7 de março de 2017

A carranca e a tolerância


Preciso confessar que nem sempre meu raciocínio é rápido. Há vezes em que uma situação me incomoda e fico sem saber o porquê, ou sem resposta imediata para dar. Quando isso acontece, o assunto fica em minha cabeça martelando, como a dizer: “reflita, reflita, reflita”.

No ano passado participei de um evento em um clube de jovens católicos do qual meu filho fazia parte. Foi num fim de semana com a participação dos pais. E na hora do almoço, muitos assuntos vinham à baila.

Em certo momento, um desses pais — felizmente não me lembro do nome dele, assim não corro o risco de revelá-lo acidentalmente — chamou a atenção de todos para uma peculiaridade sobre a sede do clube. Havia na porta de entrada uma carranca: uma dessas esculturas entalhadas em madeira que eram usadas na proa de barcos que percorrem os rios das regiões norte e nordeste do país. Ele alertava sobre o perigo daquele símbolo pagão e a incompatibilidade dela com os objetivos das reuniões feitas naquele clube. Ele descreveu em detalhes que nem vale a pena lembrar o significado daquele símbolo para a cultura do povo que o produziu, sugerindo que o retirássemos.

Um dos responsáveis pelo clube alertou que a casa era alugada de um advogado que a cedeu para o clube, sem nada dela retirar, com a condição de que se zelasse pelos bens ali constantes.
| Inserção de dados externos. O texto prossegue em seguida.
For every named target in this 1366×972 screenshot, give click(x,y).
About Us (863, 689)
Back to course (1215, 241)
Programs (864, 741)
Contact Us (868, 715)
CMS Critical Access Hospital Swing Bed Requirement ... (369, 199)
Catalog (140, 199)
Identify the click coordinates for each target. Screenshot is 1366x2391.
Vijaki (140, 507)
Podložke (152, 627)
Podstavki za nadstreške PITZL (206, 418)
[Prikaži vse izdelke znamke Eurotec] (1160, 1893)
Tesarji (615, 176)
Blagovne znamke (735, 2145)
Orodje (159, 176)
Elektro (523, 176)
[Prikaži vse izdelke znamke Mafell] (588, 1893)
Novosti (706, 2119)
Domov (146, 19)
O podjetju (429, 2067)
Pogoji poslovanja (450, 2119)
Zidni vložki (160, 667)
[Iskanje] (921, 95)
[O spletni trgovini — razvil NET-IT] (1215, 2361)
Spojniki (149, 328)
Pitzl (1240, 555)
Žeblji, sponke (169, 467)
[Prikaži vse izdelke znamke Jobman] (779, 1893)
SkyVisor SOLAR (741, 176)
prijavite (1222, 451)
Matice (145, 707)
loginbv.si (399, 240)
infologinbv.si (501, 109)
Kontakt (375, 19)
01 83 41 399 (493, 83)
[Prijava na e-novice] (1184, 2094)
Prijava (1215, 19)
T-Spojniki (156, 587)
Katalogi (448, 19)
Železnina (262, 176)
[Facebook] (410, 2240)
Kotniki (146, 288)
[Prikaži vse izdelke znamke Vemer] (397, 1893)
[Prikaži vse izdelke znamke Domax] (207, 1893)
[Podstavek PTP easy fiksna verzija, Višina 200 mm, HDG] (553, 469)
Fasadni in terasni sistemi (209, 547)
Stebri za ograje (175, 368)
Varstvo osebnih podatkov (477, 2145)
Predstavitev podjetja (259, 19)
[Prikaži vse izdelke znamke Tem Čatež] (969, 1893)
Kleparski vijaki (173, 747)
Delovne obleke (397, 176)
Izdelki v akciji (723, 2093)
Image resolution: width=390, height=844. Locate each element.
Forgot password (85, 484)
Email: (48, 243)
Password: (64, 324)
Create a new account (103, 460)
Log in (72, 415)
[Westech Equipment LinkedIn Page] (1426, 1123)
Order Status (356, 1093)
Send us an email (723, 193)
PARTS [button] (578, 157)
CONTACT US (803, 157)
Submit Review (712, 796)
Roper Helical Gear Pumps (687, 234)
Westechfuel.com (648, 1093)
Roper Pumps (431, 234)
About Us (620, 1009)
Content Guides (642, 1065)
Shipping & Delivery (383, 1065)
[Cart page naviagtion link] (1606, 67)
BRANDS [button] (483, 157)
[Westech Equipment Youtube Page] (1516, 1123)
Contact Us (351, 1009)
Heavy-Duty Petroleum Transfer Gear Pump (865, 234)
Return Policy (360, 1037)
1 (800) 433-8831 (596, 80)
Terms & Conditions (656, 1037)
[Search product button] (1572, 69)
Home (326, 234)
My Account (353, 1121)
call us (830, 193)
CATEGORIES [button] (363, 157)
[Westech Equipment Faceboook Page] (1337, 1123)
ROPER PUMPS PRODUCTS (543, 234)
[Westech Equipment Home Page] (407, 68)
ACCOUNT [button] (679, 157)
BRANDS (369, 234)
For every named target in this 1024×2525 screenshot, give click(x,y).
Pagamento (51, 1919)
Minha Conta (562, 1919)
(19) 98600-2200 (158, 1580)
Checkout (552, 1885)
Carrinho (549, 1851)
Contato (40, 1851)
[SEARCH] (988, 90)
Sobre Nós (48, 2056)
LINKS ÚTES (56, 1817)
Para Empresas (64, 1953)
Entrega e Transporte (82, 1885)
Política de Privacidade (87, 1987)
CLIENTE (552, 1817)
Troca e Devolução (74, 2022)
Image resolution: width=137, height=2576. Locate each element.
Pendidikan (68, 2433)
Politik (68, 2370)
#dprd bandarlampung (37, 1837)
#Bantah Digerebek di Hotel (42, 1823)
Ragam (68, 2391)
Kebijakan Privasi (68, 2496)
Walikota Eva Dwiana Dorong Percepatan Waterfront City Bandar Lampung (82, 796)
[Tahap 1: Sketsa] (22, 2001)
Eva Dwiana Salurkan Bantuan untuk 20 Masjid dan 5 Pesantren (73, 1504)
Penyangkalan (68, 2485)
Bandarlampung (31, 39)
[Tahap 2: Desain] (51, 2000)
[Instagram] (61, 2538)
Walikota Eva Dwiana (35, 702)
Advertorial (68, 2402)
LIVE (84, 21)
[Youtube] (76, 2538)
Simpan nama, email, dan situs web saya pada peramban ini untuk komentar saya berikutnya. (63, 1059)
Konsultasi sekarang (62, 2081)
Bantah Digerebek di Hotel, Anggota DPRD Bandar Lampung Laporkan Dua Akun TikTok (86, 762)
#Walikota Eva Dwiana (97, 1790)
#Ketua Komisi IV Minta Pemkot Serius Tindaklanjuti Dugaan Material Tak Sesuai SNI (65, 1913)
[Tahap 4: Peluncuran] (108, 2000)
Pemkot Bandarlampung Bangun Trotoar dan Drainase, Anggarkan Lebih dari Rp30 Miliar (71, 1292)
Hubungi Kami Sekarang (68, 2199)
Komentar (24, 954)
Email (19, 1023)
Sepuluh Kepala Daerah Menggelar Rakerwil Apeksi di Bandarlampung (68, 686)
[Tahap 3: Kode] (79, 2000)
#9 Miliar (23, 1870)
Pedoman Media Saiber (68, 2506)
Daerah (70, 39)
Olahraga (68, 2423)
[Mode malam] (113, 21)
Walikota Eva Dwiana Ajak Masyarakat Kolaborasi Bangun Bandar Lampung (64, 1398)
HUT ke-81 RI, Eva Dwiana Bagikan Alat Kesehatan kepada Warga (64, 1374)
Toda a mobília, incluindo luzes, utensílios de cozinha, obras de arte e um imenso acervo bibliográfico foram confiados à administração do clube.

Esse homem insistiu que a carranca deveria ser removida e sugeriu que alegássemos ao proprietário que ela caiu da parede e se quebrou.

E foi esse o episódio que ficou martelando em minha cabeça durante toda uma semana. Após refletir bastante, cheguei à seguinte conclusão. O que era mais incompatível com os propósitos do clube: uma obra de arte, manifestação da cultura de um povo, que simbolizava uma suposta crença pagã, mas que naquele meio nada mais era do que um registro artístico, cultural e histórico, ou o ato de destruir uma propriedade privada deixada sob seu cuidado, encobrindo-a com uma mentira?

A carranca pode ter tido, no passado, um significado místico. Segundo as crenças de quem a esculpiu, sua cara enfezada espantava os maus espíritos e assombrações que amedrontavam os barqueiros que navegavam pelos rios. Hoje ela nada mais é que uma lembrança dessa era e pode, inclusive, ser usada para orientar as crianças que frequentam o clube sobre diversidade cultural, multiplicidade de crenças e tolerância.

Por outro lado, num lugar onde se busca educar as crianças numa fé cristã, a proposta de quebrar o objeto e mentir ao dono sobre o ocorrido é uma atitude totalmente contrária ao que é pregado ali. E o que me incomodou, entendo agora, foi o fato de ninguém se manifestar contrário a essa proposta. Ninguém questionou, criticou ou se opôs. Eu, inclusive.


Espero com esse texto corrigir meu erro, expondo minha aversão à sugestão desse pai.  Incoerente seria se render a uma superstição presente apenas em seu preconceito e cometer um ato abominável ao espirito cristão. A carranca nada mais é do que madeira entalhada. Acreditar que ela seja portadora de espíritos que prejudiquem ao clube é crendice. Acredito que ela deva ser mantida não só em respeito ao seu legítimo proprietário, mas também em respeito aos valores que ali são pregados.